Top of Information supplied

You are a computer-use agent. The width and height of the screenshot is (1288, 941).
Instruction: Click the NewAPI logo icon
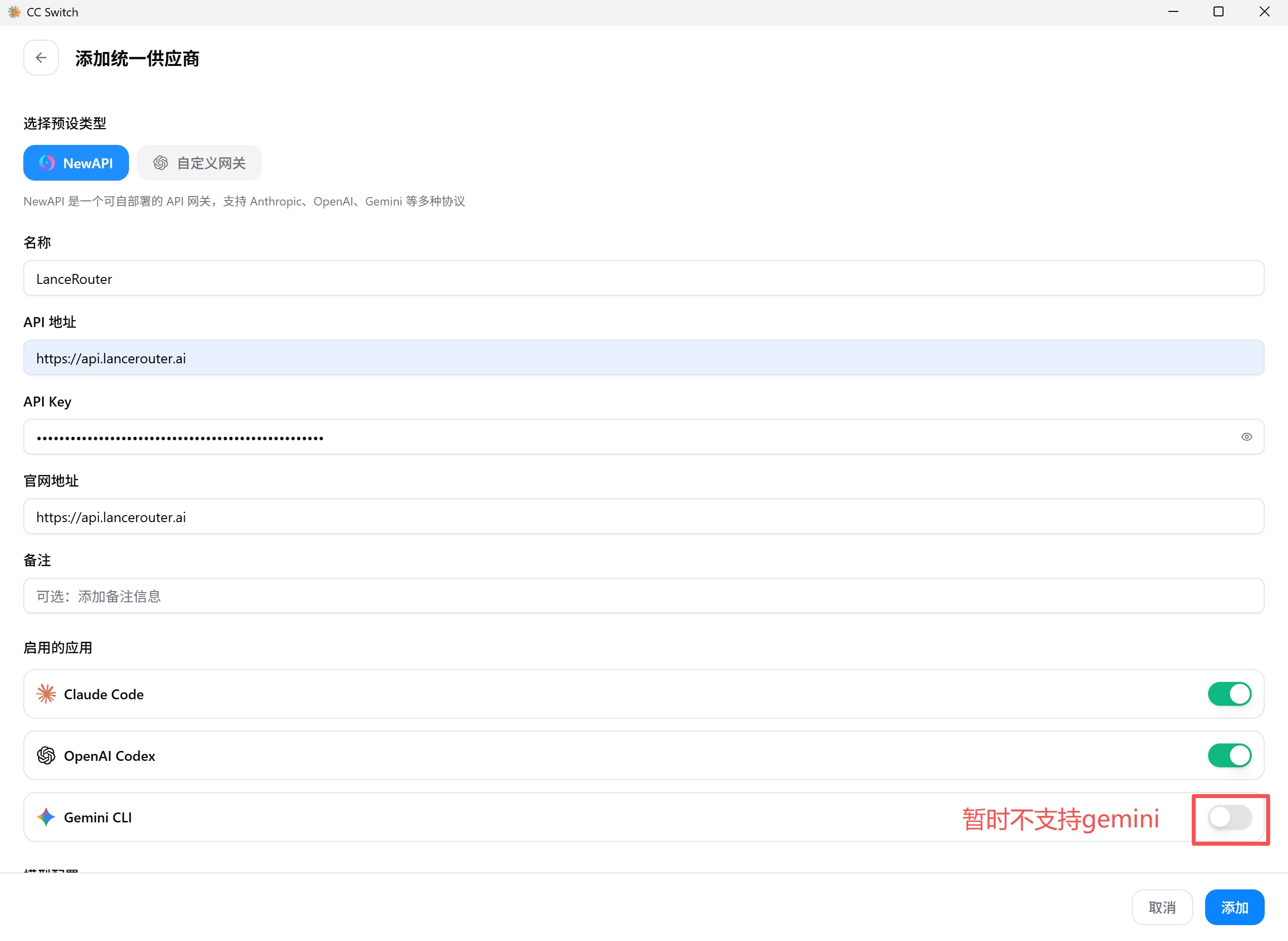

Bottom of Information supplied
Top of Information supplied

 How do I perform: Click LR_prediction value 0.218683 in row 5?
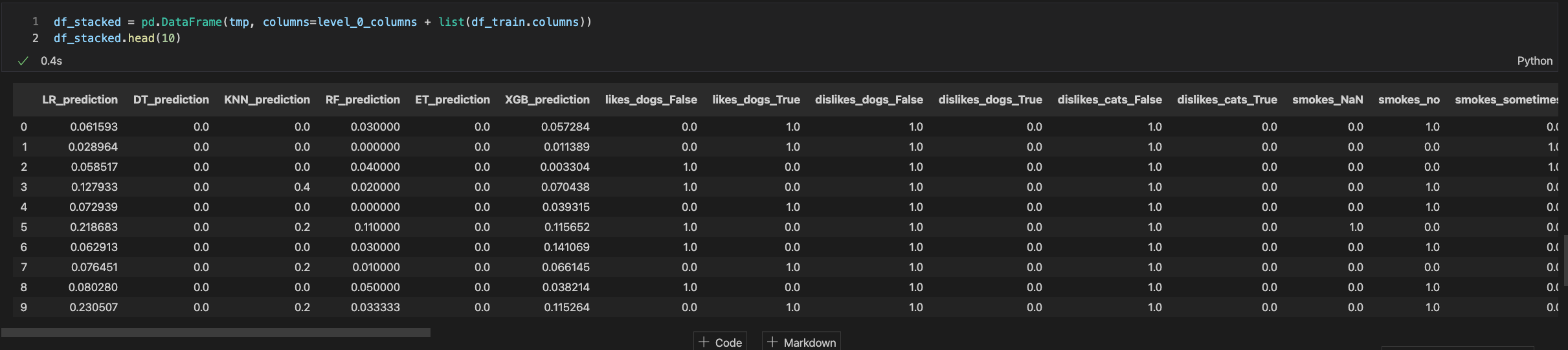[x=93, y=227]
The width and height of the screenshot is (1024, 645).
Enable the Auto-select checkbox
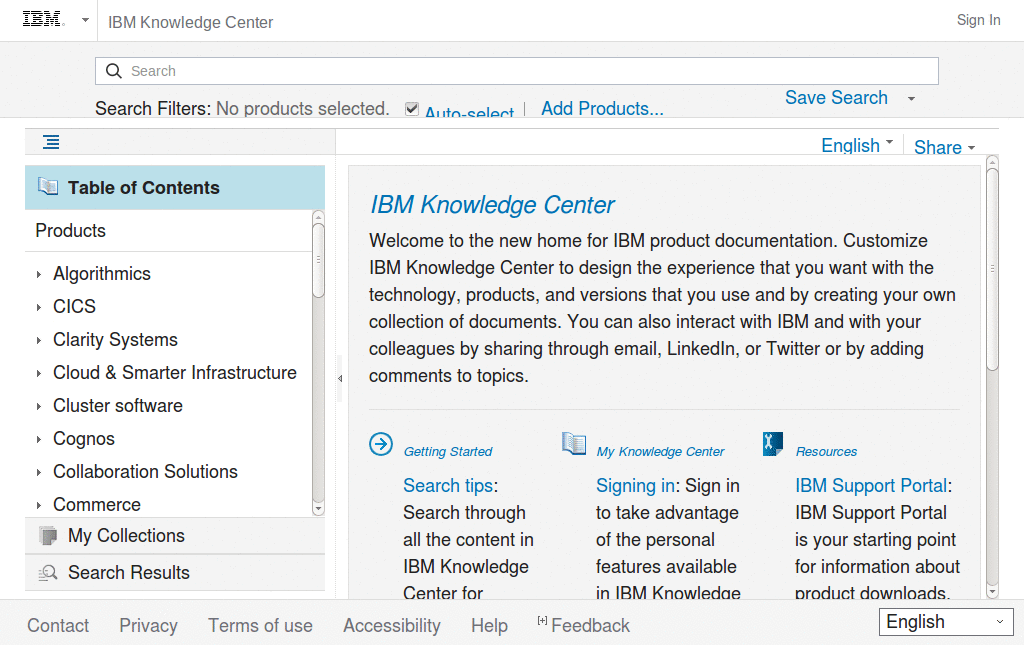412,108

Bottom of Information supplied

Search the listing above for "width" and copy every line that has it.

Response to this exercise =>
You are a computer-use agent. The width and height of the screenshot is (1288, 941).
The width and height of the screenshot is (1024, 645).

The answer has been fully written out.